• No.1 明石公園

    23/03/08 14:33:26

     「何でこんなことになったんだろう」。2022年9月9日。送迎バスへの置き去りで長女の河本千奈ちゃん=当時(3)=を亡くした父は、牧之原市内の火葬場でぼうぜんと立ち尽くしていた。まな娘を荼毘(だび)に付す炎は無慈悲に燃えさかり、ごう音を響かせていた。

     3日前の6日午後10時ごろ。警察の司法解剖が終わり、千奈ちゃんの遺体が自宅に戻った。父はバスを運転していた当時の園長ら認定こども園「川崎幼稚園」の関係者9人を自宅に呼び寄せた。

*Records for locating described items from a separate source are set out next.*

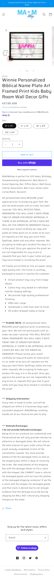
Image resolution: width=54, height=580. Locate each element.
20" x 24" (10, 132)
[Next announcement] (51, 4)
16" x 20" (41, 125)
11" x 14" (25, 125)
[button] (3, 14)
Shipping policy (36, 574)
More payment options (27, 169)
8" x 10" (9, 125)
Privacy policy (44, 570)
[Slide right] (33, 71)
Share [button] (8, 508)
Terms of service (20, 574)
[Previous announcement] (3, 4)
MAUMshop (16, 570)
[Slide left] (21, 71)
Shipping (5, 107)
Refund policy (29, 570)
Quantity (6, 138)
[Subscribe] (45, 537)
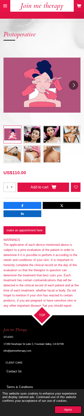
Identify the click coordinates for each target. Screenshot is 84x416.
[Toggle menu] (5, 6)
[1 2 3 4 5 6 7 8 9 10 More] (10, 187)
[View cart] (79, 6)
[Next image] (73, 85)
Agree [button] (68, 409)
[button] (12, 134)
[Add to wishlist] (75, 187)
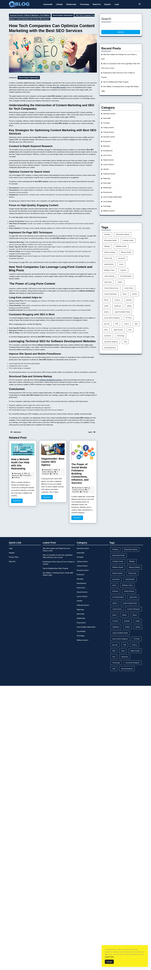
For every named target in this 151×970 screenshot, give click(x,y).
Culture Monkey (47, 472)
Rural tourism (107, 192)
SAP (116, 324)
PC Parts (128, 318)
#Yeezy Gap (108, 258)
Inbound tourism (108, 160)
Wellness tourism (109, 211)
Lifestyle (59, 4)
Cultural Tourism (108, 132)
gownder (129, 300)
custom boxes (128, 288)
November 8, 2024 (81, 488)
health (106, 306)
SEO (136, 324)
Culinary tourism (108, 127)
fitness (106, 300)
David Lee (15, 475)
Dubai (124, 294)
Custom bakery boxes (111, 288)
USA (125, 341)
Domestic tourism (109, 137)
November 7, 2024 (50, 470)
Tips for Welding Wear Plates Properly (116, 82)
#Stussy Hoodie (126, 252)
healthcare (117, 306)
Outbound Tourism (109, 174)
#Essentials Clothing (122, 234)
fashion (134, 294)
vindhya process (78, 489)
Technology (84, 4)
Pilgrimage (106, 178)
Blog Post (97, 4)
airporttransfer (109, 264)
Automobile (47, 4)
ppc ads (106, 324)
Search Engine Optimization (63, 15)
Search (106, 18)
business (123, 270)
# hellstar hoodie (128, 240)
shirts (106, 330)
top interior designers (111, 341)
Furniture (117, 300)
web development (110, 347)
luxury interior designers (112, 318)
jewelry (106, 312)
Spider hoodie (118, 330)
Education (106, 146)
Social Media (107, 201)
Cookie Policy (109, 957)
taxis (130, 330)
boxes (121, 264)
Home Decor (107, 155)
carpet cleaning (109, 276)
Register (107, 4)
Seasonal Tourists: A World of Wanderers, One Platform (30, 15)
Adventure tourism (109, 114)
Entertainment (107, 151)
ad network (121, 258)
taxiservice (107, 336)
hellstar (129, 306)
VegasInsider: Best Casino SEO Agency (52, 461)
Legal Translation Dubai (122, 312)
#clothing (107, 234)
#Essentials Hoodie (110, 240)
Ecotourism (107, 141)
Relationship (71, 4)
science (126, 324)
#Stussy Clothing (109, 252)
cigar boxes (108, 282)
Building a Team (109, 270)
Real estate (107, 183)
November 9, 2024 (20, 473)
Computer (106, 123)
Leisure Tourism (108, 164)
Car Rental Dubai (125, 276)
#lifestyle (107, 246)
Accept (109, 962)
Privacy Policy (14, 557)
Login (117, 4)
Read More (18, 501)
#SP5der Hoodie (121, 246)
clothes (120, 282)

     「亡くなった千奈の顔を見て、思うことを書いてください。書きたくないなら何も書かず帰ってくれても構わない」

     A5サイズのノートを渡した。

     <廃園を願います。園を辞めさせていただきます>

     <廃園に致します>

     職員から園長まで全員がペンを走らせた。

     翌7日に同園で初めて開かれた保護者説明会。園側が事件の経緯を説明し、質疑応答に入った。参加者の質問は事件の詳細から、徐々に今後の方針を問う内容へと変わった。園側の回答に「廃園」の2文字はない。

     だまされたような気持ちになった。

     「すみません。廃園にしないんですか?」

     父は会場の一番後ろから手を挙げたまま発言した。周囲がざわめく。意を決して前に出た。前夜、園長らが自宅でノートに書いた内容を伝えた。閉じ込められたバスの中で、幼い娘がたった一人、水筒を飲み干し、服を脱いでまで生きようとしたことも涙ながらに明かした。

     話の最中、最前列の保護者が悲鳴を上げて倒れた。その後も体調不良者が相次ぎ、説明会は中止になった。

     「会を壊してしまい申し訳ありません」

     父は頭を下げ、あらためて訴えた。